Identifying Calcium ion Access Points and Transport Pathways in SERCA

Abstract

The sarco(endo)plasmic reticulum calcium ATPase (SERCA) is one of the best structurally characterized membrane transporters with numerous high resolution crystal structures available for several different functional states. These structures have clearly established the involvement of large conformational changes in transporting Ca2+ ions across the sarcoplasmic reticulum membrane against the concentration gradient, harvesting the required energy from ATP-hydrolysis. Unfortunately, it still has not been possible to crystallize SERCA (or any other P-type ATPase) in a conformation with an open cytoplasmic pathway leading to the two Ca2+ binding sites located in the middle of the transmembrane domain, halfway across the bilayer.
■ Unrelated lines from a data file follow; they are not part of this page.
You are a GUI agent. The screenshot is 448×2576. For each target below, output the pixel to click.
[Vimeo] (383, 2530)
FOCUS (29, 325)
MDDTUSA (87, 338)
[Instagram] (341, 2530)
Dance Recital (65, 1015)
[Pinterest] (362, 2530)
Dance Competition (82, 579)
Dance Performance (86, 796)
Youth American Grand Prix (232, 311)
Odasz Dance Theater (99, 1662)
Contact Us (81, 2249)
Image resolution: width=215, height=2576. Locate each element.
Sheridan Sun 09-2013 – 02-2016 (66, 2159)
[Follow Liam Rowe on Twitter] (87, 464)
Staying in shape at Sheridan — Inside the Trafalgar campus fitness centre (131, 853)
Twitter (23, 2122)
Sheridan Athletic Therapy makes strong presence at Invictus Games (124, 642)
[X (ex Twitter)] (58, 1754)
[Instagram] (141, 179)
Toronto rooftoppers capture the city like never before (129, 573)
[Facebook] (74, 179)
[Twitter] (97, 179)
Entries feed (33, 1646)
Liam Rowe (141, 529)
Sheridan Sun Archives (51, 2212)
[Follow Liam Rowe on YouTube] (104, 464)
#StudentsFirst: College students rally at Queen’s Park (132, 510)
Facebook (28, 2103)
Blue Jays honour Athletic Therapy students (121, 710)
Different Ca2+ entry points have been suggested, however, how Ca2+ reach the binding sites is yet to be learned.We have studied different functional states of SERCA embedded in a lipid bilayer and surrounded by water molecules and potassium chloride with extensive all-atom molecular dynamics simulations. Simulations of Ca2+-free states demonstrate how positive ions are attracted to the cytoplasmic surface of the transmembrane domain at a region close to the kinked part of transmembrane helix 1 (TM1). The kinked part is rich in acidic residues. Ion densities show that potassium ions accumulate in this region, and electrostatic potential maps calculated for the protein likewise identifies a negative potential here. Simulations of Ca2+-bound states, with occluded Ca2+ binding sites, illustrates water molecules actually finding their way into the ion binding site nearest the cytoplasmic surface. This water pathway begins from the region close to the TM1-kink seen to attract positive charge in Ca2+-free states.On this basis, we suggest that at least one Ca2+ ion, and probably both, access the Ca2+ ion binding sites through a pathway starting close the TM1-kink, which with several acidic residues contributes to the attraction of ions.